Assigned task
Scan the entries below for the word "agent", then copy each line that holds it.

Exercise material
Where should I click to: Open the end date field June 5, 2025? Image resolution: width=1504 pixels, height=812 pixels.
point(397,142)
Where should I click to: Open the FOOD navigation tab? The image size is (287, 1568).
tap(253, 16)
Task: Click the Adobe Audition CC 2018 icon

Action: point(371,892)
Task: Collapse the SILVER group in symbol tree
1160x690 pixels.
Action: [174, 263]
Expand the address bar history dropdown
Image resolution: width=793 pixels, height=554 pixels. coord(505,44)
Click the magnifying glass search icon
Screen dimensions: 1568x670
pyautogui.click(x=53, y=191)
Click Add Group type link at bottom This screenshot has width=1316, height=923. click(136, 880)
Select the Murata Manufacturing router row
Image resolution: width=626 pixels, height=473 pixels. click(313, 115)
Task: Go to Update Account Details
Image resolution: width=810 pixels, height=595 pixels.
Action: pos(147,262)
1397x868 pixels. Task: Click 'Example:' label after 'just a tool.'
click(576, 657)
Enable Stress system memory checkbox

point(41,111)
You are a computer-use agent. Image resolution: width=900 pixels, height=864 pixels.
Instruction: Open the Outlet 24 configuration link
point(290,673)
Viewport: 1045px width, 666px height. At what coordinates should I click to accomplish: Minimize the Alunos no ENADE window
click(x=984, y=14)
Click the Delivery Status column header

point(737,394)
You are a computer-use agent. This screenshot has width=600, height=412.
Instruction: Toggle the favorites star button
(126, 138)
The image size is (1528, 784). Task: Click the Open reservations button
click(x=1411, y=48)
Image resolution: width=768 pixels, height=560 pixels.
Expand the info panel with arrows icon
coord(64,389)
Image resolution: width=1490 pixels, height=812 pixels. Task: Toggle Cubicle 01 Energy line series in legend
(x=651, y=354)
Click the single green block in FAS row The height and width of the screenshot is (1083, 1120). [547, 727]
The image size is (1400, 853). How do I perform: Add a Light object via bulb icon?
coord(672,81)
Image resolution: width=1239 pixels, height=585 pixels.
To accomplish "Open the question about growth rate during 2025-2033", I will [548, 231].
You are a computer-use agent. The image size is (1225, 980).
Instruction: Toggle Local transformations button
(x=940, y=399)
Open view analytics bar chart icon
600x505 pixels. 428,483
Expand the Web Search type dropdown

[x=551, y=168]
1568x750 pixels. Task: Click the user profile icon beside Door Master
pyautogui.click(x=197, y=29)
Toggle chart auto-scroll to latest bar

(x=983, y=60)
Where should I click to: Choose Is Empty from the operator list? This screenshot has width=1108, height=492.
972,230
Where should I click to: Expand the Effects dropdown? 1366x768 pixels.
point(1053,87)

Result of this exercise
You are a computer-use agent. Image resolution: width=900 pixels, height=864 pixels.
You are a computer-use agent. This screenshot has width=600, height=412.
You are a computer-use agent. The image size is (1225, 980).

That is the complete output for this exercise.